» Aim of the task: Using the records below, quote only the span that opens with the line containing "Instruction: Click inside" and closes with the line containing "Click the comments", exactly and inclusively.

(Stored records)

──────────────────────────────

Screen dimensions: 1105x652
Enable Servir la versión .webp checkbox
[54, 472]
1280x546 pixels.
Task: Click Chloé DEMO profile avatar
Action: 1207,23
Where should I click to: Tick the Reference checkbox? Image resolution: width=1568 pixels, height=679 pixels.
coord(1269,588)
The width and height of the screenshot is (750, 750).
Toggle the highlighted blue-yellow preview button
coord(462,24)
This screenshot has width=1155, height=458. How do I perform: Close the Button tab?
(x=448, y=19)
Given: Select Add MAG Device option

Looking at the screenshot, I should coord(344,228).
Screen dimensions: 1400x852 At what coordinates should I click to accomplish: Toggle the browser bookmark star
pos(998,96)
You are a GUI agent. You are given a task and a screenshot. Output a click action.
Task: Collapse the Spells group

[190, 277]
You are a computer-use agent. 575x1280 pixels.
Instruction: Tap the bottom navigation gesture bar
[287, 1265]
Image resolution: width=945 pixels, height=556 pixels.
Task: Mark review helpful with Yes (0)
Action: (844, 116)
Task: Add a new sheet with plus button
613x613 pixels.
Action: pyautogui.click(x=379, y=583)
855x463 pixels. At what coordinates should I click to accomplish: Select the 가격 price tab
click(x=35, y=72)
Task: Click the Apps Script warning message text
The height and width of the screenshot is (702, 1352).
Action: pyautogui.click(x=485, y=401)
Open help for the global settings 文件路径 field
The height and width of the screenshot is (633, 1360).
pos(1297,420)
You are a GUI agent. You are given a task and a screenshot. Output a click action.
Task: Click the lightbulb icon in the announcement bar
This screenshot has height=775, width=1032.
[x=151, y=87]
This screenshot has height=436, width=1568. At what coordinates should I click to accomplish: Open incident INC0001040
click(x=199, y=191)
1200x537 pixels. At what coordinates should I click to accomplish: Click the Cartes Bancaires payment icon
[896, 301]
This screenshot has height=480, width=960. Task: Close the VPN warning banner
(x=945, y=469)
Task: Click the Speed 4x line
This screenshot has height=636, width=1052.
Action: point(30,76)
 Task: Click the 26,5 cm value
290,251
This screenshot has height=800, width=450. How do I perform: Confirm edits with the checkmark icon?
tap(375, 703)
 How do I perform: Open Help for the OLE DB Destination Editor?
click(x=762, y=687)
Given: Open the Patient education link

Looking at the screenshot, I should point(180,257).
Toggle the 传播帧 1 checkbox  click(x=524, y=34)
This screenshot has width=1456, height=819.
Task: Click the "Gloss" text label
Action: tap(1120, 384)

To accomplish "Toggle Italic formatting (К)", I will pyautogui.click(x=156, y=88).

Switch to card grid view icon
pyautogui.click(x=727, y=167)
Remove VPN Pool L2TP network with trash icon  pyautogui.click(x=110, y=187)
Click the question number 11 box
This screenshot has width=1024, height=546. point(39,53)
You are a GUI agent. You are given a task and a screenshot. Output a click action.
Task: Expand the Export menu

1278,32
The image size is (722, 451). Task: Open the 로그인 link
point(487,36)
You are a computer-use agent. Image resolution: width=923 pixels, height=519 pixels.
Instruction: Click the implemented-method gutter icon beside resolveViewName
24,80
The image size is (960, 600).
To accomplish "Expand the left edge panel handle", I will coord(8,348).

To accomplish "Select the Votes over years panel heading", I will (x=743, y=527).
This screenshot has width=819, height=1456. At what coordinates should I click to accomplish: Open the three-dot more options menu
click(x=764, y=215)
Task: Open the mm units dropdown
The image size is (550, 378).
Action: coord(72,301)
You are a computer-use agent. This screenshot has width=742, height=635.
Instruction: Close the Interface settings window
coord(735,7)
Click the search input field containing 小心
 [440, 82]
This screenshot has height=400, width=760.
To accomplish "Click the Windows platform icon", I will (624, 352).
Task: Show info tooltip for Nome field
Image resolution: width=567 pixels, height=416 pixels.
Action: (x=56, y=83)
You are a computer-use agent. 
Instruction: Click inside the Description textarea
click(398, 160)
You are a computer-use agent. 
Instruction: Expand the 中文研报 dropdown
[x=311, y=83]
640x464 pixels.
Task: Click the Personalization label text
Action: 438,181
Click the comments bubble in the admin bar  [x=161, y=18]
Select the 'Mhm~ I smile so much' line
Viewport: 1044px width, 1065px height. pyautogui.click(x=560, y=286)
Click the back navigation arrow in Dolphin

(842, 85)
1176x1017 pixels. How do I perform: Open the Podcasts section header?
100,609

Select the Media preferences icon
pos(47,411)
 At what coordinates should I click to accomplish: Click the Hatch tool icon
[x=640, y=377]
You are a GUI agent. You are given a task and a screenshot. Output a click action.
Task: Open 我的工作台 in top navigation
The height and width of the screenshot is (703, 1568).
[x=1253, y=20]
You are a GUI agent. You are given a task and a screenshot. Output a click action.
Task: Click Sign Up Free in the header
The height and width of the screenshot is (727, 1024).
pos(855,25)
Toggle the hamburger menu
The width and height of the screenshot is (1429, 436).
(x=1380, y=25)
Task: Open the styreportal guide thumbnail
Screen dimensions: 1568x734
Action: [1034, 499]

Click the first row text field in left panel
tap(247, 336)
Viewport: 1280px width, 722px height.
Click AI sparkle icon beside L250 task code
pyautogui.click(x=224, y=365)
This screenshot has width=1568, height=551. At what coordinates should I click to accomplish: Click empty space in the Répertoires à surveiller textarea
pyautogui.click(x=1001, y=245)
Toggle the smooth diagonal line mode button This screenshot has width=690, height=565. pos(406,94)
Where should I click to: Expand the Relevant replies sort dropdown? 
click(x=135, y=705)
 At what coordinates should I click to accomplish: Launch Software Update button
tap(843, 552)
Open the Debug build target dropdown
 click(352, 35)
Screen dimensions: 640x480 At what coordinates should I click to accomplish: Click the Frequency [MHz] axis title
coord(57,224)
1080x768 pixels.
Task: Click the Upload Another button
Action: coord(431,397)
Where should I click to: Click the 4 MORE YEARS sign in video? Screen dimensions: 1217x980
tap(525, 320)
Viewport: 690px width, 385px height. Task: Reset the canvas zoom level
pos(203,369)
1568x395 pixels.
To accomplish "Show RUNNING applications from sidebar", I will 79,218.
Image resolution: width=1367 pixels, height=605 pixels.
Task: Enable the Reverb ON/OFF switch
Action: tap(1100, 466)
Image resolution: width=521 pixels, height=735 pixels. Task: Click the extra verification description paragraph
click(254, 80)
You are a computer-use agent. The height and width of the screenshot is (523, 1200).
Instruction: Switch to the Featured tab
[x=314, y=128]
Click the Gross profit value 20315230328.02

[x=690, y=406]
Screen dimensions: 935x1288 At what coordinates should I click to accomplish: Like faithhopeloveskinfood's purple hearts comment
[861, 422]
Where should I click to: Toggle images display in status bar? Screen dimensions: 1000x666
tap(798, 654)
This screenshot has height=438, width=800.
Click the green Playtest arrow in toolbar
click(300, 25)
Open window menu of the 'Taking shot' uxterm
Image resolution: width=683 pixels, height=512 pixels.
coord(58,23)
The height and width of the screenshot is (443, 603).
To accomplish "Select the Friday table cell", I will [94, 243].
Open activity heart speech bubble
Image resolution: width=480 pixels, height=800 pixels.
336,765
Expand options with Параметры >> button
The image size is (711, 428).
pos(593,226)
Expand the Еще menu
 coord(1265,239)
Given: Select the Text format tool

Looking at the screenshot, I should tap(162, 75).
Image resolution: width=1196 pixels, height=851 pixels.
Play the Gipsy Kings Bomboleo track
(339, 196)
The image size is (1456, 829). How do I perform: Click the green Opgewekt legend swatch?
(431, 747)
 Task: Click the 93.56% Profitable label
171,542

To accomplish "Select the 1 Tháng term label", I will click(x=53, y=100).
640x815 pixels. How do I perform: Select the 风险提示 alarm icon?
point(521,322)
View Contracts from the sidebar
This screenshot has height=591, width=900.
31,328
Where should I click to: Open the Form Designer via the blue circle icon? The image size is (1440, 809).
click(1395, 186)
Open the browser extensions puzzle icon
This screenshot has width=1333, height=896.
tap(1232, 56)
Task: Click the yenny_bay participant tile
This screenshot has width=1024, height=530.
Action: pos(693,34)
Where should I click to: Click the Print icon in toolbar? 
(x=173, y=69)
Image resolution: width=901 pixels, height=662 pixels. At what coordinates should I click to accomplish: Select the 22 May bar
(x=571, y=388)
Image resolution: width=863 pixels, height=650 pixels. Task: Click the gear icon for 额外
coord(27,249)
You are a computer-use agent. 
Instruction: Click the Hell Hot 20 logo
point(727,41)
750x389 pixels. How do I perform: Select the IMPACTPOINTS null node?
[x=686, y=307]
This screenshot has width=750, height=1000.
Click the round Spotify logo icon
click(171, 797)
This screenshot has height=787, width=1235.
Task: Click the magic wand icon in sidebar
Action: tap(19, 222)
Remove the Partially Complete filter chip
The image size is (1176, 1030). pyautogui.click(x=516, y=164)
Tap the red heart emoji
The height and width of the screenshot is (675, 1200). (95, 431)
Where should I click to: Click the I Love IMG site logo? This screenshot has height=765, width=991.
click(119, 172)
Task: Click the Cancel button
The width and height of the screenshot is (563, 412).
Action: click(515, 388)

──────────────────────────────

» Response below:
Instruction: Click inside the Description textarea
click(398, 160)
You are a computer-use agent. 
Instruction: Expand the 中文研报 dropdown
[x=311, y=83]
640x464 pixels.
Task: Click the Personalization label text
Action: 438,181
Click the comments bubble in the admin bar  [x=161, y=18]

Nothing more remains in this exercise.